- WHAT THE TASK ASKS: Would you repeat every line of the data exactly?

### RAW DATA

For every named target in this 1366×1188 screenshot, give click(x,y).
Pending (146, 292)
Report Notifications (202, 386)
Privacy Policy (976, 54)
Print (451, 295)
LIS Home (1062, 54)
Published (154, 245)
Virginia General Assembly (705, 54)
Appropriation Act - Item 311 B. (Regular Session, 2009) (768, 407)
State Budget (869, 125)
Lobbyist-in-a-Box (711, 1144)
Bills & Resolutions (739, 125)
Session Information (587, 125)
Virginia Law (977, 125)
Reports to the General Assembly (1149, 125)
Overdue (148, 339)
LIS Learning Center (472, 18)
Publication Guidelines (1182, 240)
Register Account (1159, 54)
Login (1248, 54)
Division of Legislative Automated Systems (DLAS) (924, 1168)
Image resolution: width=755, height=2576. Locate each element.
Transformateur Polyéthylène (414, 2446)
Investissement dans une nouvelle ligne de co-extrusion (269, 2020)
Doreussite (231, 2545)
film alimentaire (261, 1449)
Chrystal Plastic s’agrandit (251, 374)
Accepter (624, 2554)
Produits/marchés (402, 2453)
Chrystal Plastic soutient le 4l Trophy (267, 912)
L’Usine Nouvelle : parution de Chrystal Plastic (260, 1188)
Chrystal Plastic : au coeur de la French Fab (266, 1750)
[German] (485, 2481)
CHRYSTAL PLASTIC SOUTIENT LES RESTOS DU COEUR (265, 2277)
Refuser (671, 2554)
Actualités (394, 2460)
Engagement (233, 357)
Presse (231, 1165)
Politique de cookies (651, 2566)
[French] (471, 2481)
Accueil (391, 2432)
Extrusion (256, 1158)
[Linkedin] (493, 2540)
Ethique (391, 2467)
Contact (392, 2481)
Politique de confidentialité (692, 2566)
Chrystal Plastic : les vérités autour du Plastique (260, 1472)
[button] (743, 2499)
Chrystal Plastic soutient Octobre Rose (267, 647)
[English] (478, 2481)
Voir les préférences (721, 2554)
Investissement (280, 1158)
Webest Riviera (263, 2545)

######

- RESULT:
For every named target in this 1366×1188 screenshot, give click(x,y).
Pending (146, 292)
Report Notifications (202, 386)
Privacy Policy (976, 54)
Print (451, 295)
LIS Home (1062, 54)
Published (154, 245)
Virginia General Assembly (705, 54)
Appropriation Act - Item 311 B. (Regular Session, 2009) (768, 407)
State Budget (869, 125)
Lobbyist-in-a-Box (711, 1144)
Bills & Resolutions (739, 125)
Session Information (587, 125)
Virginia Law (977, 125)
Reports to the General Assembly (1149, 125)
Overdue (148, 339)
LIS Learning Center (472, 18)
Publication Guidelines (1182, 240)
Register Account (1159, 54)
Login (1248, 54)
Division of Legislative Automated Systems (DLAS) (924, 1168)
Image resolution: width=755, height=2576. Locate each element.
Transformateur Polyéthylène (414, 2446)
Investissement dans une nouvelle ligne de co-extrusion (269, 2020)
Doreussite (231, 2545)
film alimentaire (261, 1449)
Chrystal Plastic s’agrandit (251, 374)
Accepter (624, 2554)
Produits/marchés (402, 2453)
Chrystal Plastic soutient le 4l Trophy (267, 912)
L’Usine Nouvelle : parution de Chrystal Plastic (260, 1188)
Chrystal Plastic : au coeur de la French Fab (266, 1750)
[German] (485, 2481)
CHRYSTAL PLASTIC SOUTIENT LES RESTOS DU COEUR (265, 2277)
Refuser (671, 2554)
Actualités (394, 2460)
Engagement (233, 357)
Presse (231, 1165)
Politique de cookies (651, 2566)
[French] (471, 2481)
Accueil (391, 2432)
Extrusion (256, 1158)
[Linkedin] (493, 2540)
Ethique (391, 2467)
Contact (392, 2481)
Politique de confidentialité (692, 2566)
Chrystal Plastic : les vérités autour du Plastique (260, 1472)
[button] (743, 2499)
Chrystal Plastic soutient Octobre Rose (267, 647)
[English] (478, 2481)
Voir les préférences (721, 2554)
Investissement (280, 1158)
Webest Riviera (263, 2545)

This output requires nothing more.